Dies ist der Kontext, in dem seit Anfang des Jahrtausends zehntausende Migrant*innen in Mexiko verschwunden sind. Möglicherweise auch weit über Hunderttausend. Nur in wenigen Fällen wird ihr Schicksal aufgeklärt. Nur wenige tauchen lebend wieder auf. Bei jedem Verschwinden muss bis zum Beweis des Gegenteils grundsätzlich angenommen werden, dass es nicht freiwillig geschieht.
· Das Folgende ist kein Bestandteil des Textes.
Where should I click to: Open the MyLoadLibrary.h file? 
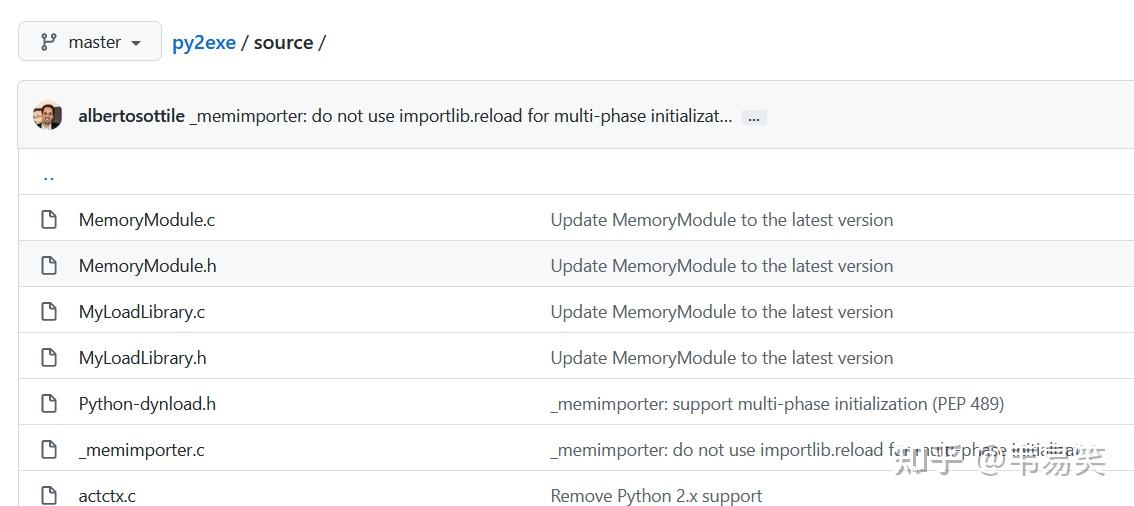pos(142,358)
Das „gewaltsame Verschwinden“ oder das „Verschwindenlassen“ wird in einer UNO-Konvention definiert. Darunter wird „die Festnahme, Haft, Entführung oder jede andere Form von Freiheitsentzug durch Bedienstete des Staates, durch eine Person oder durch Personengruppen verstanden, die mit der Erlaubnis, Unterstützung oder Duldung (billigende Inkaufnahme) des Staates handeln, gefolgt von der Weigerung, die Freiheitsberaubung zu bestätigen, oder von einer Verschleierung des Schicksals oder des Aufenthaltsortes der verschwundenen Person, wodurch sie dem Schutz des Gesetzes entzogen wird“ (Internationales Übereinkommen zum Schutz aller Personen vor dem Verschwindenlassen, Artikel 2). Die aktive Beteiligung staatlicher Stellen wie Polizei und Streitkräfte am Verschwindenlassen ist in Mexiko mehrfach nachgewiesen werden. Doch viel eindeutiger ist die billigende Inkaufnahme dieses Verbrechens aufgrund des verbreiteten Nichtstuns sowie unterlassener Schutzmaßnahmen des mexikanischen Staates. Nach wie vor bleiben in Mexiko über 90 Prozent aller Verbrechen straffrei. Bei Delikten gegenüber Migrant*innen sind es 99 Prozent. Geradezu „eine Erlaubnis“, wie es die Anwältin Ana Lorena Delgadillo von der in Mexiko ansässigen Partnerorganisation von Brot für die Welt Stiftung für Gerechtigkeit und demokratische Rechtsstaatlichkeit (FJEDD) bezeichnet. Sichere Straflosigkeit begünstigt es, die Rechte der migrierenden Personen mit den Füßen zu treten und ihr Leben zu missachten.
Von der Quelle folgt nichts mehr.